Page excerpt:
######
Calculation of Lipid Quality Index
Polyene index (PI) was calculated using the formula proposed by Rodriguez et al. (2007): PI = [docosapentaenoic acid + docosahexaenoic acid] / (palmitic acid) Atherogenic (AI) and thrombogenic (TI) indexes were calculated according to Garafo et al. (2011):
AI= [(4 x C14:0) + C16:0 + C18:0] / [ΣMUFA + Σ n-6 + Σ n-3].
TI= [C14:0 + C16:0 +C18:0] / [(0.5 x MUFA) + (0.5 x n-6) + (3 x n-3) + (n-3/n-6)].
Statistical Analysis
Fatty acids were determined based on the percentage of total FA identified in each meat sample. The effect of storage time was analyzed by a completely randomized design using the GLM procedures of SAS (SAS Inst. Inc. Cary, NC). When a difference (P < 0.05) was detected, means were separated by a Tukey comparison means test. A correlation analysis was used in order to determine the relationship among the time of frozen storage, fatty acids profile, and lipid quality indexes of rainbow trout fillet.
RESULTS
Fatty Acids Percentages of Frozen and Non-frozen Rainbow Trout Fillets
Concentration of fatty acids in the fillets were affected (P ≤ 0.001) by storage temperature (-15oC). From the day 0 to 45, fatty acids concentration were higher (P ≤ 0.05) in the fresh fillets than frozen fillets. However, no differences were found (P > 0.05) from the day 45 to the day 90. Identified fatty acids concentration of fresh and frozen fillets during the 45 to 90 days is showed in Table 1.
In fresh fillets, the concentration of FA from highest to lowest was: oleic (C18:1n9), palmitic (C16:0) docosahexaenoic (DHA) (C22:6n3) and linoleic (C18:2n6) acid. The FA composition changed in the frozen fillets and the order was palmitic, oleic, linoleic and DHA.
Fresh fillets contained high concentrations of n-3, which included DHA (39%; presenting the highest concentration of PUFA), eicosapentaenoic acid (EPA, C20:5n3; 5.64%), docosapentaenoic acid (DPA, C22:5n3; 1.77%), eicosatrienoic acid (C20: 3n3; 1.68%), and alpha-linolenic acid (C18: 3n3; 1.09%). When fillets were frozen, n-3 concentration decreased. At the end of the trial (90 d of frozen storage), DHA decreased 38.71%, DPA 35.79%, EPA 26.77% and alpha-linolenic acid 7.27%. The higher change was found (P ≤ 0.05) during the first 45 d of storage. The concentration of SFAs were as follows: palmitic acid (C16:0), stearic acid (C18:0) and myristic acid (C14:0) in fresh fillets (17.4, 4.07, and 2.9%; respectively). In frozen fillets (90 d of storage), myristic acid increased (P ≤ 0.05) and was higher than palmitic and stearic (46.89, 37.35 and 18.18%, respectively).
######
Action item: List every n-3 fatty acid that the rainbow trout excerpt names as present in fresh fillets, giving the percentage it states for each.
######
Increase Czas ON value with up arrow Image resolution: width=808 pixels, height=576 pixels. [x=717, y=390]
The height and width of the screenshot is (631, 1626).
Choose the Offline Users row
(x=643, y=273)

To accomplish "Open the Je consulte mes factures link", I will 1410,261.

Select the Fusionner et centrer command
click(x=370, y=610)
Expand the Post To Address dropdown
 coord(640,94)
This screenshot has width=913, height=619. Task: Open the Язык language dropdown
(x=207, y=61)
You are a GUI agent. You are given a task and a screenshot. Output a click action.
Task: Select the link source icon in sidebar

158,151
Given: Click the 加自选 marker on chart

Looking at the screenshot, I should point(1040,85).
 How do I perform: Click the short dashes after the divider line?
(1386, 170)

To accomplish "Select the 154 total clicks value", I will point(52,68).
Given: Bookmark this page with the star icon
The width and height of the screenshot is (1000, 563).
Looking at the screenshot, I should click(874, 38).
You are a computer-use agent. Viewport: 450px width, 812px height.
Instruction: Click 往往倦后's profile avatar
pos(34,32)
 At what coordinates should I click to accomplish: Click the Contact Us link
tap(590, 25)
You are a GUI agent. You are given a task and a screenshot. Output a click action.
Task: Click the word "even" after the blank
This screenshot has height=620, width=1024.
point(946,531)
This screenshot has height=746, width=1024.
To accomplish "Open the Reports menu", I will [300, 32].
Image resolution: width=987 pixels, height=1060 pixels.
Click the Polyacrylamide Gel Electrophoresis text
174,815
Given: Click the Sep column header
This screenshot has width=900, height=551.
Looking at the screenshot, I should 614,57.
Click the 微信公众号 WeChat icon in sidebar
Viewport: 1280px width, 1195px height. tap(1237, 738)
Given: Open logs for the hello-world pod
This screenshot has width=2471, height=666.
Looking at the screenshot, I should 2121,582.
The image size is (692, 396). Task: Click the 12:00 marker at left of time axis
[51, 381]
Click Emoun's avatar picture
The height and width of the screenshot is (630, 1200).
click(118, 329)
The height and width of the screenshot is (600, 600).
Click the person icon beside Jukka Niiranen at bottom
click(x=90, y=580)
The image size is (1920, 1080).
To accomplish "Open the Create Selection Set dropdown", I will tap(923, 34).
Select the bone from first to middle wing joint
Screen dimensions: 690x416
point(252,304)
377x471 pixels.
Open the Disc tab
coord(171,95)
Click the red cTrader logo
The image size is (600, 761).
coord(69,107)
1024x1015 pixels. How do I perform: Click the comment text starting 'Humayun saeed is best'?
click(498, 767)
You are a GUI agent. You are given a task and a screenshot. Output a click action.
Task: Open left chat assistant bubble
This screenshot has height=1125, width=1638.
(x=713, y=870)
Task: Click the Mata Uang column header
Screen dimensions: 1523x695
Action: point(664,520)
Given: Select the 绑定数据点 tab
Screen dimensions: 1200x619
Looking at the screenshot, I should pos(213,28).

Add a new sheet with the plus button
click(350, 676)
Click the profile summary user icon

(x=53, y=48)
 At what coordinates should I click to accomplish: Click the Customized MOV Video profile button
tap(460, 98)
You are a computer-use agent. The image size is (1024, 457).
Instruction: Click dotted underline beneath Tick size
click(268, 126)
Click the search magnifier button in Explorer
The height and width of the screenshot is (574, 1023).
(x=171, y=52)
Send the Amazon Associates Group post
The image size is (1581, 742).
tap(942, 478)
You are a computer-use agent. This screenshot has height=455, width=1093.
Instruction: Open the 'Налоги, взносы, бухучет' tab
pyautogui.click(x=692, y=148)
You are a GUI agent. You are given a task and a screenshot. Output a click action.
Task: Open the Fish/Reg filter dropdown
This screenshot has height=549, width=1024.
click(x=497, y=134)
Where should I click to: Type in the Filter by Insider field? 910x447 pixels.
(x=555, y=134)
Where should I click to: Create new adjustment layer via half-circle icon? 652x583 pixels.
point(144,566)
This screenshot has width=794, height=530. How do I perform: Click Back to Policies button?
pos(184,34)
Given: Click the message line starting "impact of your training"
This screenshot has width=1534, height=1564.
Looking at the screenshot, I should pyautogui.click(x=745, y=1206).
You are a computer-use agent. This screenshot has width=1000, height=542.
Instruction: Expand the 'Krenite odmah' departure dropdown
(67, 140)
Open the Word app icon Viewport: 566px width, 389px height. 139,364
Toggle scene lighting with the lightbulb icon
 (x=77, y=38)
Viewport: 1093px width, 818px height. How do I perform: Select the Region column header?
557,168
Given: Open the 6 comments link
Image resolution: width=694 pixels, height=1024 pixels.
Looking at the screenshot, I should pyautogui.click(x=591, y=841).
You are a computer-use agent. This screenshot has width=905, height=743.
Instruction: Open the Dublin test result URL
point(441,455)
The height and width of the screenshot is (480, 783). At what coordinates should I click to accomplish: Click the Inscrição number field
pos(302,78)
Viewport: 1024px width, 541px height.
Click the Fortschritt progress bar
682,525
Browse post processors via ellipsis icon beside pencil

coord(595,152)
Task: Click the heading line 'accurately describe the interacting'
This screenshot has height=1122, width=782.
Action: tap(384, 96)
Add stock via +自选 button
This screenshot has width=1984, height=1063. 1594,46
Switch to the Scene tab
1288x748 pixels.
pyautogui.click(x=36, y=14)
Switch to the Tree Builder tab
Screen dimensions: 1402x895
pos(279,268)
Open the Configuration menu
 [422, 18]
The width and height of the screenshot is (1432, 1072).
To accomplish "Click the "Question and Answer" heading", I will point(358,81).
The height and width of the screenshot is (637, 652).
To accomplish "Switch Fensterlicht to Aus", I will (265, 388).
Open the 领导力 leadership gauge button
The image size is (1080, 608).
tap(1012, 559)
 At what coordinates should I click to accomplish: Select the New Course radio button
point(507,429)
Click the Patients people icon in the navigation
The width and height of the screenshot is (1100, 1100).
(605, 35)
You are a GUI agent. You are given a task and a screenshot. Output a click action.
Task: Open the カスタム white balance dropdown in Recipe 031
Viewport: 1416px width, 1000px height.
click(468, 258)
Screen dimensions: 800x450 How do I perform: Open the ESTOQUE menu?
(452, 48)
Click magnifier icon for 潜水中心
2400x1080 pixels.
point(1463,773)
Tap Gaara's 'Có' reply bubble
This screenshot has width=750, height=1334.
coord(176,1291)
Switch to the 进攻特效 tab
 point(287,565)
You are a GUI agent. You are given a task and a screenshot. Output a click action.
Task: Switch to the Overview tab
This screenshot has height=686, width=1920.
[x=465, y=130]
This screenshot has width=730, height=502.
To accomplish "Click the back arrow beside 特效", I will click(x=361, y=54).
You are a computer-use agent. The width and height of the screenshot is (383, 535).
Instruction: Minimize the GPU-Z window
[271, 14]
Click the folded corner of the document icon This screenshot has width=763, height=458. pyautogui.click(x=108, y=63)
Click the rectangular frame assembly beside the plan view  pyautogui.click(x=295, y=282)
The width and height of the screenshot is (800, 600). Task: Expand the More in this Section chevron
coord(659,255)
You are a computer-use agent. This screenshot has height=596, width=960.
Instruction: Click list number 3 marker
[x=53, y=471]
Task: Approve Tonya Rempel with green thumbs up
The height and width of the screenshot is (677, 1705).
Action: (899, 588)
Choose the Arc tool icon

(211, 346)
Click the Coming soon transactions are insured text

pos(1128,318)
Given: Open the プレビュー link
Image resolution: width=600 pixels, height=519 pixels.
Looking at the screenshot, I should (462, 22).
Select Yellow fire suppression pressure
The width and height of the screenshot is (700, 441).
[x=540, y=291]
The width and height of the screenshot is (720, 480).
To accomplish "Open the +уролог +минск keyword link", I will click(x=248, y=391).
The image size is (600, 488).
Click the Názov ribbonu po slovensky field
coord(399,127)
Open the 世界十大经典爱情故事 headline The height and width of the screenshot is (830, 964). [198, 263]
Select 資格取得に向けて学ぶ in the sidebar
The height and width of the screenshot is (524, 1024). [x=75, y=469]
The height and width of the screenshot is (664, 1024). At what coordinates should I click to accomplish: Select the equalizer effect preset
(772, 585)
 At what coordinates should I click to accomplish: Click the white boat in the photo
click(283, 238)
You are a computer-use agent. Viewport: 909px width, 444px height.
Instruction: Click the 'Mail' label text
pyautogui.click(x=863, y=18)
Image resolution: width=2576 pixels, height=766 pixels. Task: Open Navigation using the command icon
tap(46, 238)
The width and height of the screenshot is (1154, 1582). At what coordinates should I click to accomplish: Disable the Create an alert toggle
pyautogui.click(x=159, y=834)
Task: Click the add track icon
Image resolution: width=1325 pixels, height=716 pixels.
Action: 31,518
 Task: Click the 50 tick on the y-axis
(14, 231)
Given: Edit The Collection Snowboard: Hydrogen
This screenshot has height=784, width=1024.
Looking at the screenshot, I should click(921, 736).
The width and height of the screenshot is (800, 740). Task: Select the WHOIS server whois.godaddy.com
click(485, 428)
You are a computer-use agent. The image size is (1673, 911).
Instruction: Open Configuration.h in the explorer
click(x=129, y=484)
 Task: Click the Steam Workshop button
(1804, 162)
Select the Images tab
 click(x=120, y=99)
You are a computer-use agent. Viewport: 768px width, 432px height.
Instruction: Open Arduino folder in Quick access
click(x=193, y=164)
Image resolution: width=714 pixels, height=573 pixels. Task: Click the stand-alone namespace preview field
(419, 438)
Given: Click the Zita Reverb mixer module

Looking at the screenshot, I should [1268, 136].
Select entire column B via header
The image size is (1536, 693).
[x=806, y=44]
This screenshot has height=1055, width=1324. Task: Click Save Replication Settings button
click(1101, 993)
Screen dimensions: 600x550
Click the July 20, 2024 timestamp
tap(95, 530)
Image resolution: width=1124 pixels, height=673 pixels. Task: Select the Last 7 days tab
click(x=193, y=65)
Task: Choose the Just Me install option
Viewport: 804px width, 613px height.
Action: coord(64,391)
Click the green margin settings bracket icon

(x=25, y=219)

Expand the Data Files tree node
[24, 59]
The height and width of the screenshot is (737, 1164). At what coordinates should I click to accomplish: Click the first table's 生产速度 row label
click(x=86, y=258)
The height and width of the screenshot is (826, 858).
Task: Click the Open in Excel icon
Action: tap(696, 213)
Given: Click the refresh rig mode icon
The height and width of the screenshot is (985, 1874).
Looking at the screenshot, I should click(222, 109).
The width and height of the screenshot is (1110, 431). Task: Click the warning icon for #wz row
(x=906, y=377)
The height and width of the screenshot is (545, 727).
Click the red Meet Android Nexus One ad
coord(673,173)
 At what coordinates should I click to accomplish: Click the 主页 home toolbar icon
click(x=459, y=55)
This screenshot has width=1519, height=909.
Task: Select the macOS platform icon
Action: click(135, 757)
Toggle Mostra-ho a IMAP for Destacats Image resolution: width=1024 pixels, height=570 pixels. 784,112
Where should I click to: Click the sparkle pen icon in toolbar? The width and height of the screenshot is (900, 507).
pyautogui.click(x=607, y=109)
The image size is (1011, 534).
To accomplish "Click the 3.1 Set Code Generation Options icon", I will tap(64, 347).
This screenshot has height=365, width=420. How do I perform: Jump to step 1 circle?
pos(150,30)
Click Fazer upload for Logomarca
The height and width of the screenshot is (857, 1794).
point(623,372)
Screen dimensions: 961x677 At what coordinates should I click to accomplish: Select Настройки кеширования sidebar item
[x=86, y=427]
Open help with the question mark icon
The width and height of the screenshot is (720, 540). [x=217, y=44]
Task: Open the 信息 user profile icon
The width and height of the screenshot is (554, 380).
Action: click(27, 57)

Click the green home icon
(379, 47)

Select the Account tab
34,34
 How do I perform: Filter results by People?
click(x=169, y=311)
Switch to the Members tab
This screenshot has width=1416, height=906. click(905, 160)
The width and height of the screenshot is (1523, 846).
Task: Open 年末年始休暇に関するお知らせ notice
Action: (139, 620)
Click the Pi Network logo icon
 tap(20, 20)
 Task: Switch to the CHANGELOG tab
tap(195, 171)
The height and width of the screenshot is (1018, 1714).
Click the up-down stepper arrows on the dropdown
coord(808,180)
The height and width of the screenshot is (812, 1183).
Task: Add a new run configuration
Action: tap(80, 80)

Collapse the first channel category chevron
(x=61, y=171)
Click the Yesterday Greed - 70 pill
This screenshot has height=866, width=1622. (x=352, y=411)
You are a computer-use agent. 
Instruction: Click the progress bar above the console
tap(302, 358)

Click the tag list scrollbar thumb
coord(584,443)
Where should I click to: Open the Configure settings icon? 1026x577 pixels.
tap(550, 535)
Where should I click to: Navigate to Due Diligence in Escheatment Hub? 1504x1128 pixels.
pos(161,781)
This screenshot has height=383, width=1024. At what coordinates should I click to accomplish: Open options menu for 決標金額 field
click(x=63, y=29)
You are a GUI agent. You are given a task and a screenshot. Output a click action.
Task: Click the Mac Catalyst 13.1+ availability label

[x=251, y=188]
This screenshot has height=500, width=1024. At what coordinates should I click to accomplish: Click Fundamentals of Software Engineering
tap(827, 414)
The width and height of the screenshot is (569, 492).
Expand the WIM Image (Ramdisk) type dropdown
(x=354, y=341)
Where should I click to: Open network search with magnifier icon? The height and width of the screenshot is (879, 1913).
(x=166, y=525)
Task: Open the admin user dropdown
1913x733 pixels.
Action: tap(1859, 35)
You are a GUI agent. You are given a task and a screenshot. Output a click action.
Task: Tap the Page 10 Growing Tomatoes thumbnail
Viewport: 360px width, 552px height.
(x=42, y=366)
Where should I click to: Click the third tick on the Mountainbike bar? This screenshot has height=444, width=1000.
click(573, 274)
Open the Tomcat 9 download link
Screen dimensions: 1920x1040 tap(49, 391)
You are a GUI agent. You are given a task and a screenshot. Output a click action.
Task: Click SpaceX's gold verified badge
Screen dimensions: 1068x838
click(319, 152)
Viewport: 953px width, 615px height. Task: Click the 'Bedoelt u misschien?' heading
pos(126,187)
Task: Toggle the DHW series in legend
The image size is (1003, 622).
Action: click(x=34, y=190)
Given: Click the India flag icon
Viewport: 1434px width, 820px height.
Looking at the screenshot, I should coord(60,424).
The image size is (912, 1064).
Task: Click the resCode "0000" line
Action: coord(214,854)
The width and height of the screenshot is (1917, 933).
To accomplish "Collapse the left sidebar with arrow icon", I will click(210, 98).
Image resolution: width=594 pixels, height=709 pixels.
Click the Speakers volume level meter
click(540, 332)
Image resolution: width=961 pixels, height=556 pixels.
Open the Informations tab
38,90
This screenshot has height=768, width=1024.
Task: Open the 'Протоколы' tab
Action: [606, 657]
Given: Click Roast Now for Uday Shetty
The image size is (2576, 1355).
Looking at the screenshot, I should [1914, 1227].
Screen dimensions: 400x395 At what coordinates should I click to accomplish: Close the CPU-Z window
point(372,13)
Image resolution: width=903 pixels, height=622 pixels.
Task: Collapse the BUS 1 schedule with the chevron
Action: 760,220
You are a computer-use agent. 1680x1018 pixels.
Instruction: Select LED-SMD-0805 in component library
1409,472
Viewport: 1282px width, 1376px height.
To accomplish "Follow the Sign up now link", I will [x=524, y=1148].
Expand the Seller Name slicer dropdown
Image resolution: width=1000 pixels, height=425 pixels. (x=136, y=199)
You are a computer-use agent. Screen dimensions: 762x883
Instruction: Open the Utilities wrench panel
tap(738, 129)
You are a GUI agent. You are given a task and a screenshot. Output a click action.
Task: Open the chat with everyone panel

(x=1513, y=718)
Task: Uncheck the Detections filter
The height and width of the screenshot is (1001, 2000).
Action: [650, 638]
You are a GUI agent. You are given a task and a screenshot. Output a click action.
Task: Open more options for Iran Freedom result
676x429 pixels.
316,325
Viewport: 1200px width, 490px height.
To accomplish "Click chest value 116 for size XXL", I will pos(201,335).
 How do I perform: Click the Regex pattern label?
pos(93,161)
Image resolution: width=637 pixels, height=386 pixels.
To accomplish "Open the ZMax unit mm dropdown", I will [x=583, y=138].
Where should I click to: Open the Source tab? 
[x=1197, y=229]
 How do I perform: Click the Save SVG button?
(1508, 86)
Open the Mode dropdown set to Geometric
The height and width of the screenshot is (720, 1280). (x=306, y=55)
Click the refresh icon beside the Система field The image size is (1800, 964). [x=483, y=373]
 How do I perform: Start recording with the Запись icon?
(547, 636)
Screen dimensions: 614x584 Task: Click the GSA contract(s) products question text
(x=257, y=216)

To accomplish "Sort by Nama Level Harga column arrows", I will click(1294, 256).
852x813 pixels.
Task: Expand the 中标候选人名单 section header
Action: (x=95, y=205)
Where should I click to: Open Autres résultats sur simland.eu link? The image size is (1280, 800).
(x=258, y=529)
######
Exercise result:
- Docosahexaenoic acid (DHA, C22:6n3): 39%
- Eicosapentaenoic acid (EPA, C20:5n3): 5.64%
- Docosapentaenoic acid (DPA, C22:5n3): 1.77%
- Eicosatrienoic acid (C20:3n3): 1.68%
- Alpha-linolenic acid (C18:3n3): 1.09%